> _Task description_
In the listing below, write out exactly each line from the first through the one containing "Given: Open the page size 20 dropdown".

> _Task material_
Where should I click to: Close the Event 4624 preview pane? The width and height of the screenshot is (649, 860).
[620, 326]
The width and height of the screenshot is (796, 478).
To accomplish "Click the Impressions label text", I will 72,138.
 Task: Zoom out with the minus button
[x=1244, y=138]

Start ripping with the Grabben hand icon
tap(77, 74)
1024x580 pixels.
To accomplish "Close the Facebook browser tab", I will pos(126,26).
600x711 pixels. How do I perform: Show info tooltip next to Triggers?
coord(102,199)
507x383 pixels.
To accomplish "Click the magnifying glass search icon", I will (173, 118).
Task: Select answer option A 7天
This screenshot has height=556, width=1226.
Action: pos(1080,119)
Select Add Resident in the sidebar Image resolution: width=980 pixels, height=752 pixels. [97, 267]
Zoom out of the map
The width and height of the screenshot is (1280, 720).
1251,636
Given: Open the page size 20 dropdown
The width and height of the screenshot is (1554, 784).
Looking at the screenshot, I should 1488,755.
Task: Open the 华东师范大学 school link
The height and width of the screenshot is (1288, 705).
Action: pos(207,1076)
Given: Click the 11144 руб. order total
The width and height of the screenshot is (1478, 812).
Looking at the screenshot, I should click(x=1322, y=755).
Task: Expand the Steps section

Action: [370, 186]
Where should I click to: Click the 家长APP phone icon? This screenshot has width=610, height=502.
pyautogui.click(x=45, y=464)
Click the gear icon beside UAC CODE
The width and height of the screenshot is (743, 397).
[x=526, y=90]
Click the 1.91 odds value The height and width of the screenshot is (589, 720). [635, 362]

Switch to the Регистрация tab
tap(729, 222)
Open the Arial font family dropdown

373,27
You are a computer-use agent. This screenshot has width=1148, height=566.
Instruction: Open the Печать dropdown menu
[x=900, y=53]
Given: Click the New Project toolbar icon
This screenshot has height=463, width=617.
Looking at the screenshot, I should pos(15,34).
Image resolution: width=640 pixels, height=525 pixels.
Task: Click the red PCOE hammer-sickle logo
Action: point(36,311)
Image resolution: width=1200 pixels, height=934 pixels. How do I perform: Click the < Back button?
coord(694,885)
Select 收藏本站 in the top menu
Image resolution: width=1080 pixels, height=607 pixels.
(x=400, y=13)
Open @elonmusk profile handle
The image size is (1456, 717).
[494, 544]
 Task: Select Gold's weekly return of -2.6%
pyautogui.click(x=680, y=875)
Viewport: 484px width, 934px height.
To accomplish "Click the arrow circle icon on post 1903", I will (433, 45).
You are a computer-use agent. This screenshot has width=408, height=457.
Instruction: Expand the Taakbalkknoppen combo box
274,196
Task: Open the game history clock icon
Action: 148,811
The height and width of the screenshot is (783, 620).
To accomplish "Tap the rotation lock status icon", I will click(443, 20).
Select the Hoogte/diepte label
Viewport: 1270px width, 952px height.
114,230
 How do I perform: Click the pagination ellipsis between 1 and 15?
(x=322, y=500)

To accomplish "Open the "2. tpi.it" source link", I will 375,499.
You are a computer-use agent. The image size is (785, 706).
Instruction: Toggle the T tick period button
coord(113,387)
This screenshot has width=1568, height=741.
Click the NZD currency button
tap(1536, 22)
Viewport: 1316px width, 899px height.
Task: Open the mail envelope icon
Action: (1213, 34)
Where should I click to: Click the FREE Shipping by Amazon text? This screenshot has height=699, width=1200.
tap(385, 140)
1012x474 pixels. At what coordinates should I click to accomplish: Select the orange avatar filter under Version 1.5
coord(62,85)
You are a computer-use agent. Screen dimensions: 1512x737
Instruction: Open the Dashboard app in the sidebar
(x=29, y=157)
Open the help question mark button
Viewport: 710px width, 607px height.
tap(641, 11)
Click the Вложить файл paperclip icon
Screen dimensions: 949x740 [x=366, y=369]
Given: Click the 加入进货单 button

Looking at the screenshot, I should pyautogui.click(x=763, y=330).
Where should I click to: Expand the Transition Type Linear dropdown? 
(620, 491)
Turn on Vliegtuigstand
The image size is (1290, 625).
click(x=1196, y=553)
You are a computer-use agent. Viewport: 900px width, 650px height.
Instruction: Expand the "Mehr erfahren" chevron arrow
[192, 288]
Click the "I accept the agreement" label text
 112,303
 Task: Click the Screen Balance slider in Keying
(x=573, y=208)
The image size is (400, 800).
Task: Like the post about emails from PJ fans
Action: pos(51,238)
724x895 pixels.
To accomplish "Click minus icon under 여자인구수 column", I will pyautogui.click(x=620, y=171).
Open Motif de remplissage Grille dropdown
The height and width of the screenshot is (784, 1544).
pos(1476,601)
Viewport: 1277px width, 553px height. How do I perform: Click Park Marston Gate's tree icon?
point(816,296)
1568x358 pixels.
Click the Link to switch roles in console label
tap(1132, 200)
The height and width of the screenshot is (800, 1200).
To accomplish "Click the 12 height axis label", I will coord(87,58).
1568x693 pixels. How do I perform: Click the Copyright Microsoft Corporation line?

> _Expected answer_
Where should I click to: Close the Event 4624 preview pane? The width and height of the screenshot is (649, 860).
[620, 326]
The width and height of the screenshot is (796, 478).
To accomplish "Click the Impressions label text", I will 72,138.
 Task: Zoom out with the minus button
[x=1244, y=138]

Start ripping with the Grabben hand icon
tap(77, 74)
1024x580 pixels.
To accomplish "Close the Facebook browser tab", I will pos(126,26).
600x711 pixels. How do I perform: Show info tooltip next to Triggers?
coord(102,199)
507x383 pixels.
To accomplish "Click the magnifying glass search icon", I will (173, 118).
Task: Select answer option A 7天
This screenshot has height=556, width=1226.
Action: pos(1080,119)
Select Add Resident in the sidebar Image resolution: width=980 pixels, height=752 pixels. [97, 267]
Zoom out of the map
The width and height of the screenshot is (1280, 720).
1251,636
Given: Open the page size 20 dropdown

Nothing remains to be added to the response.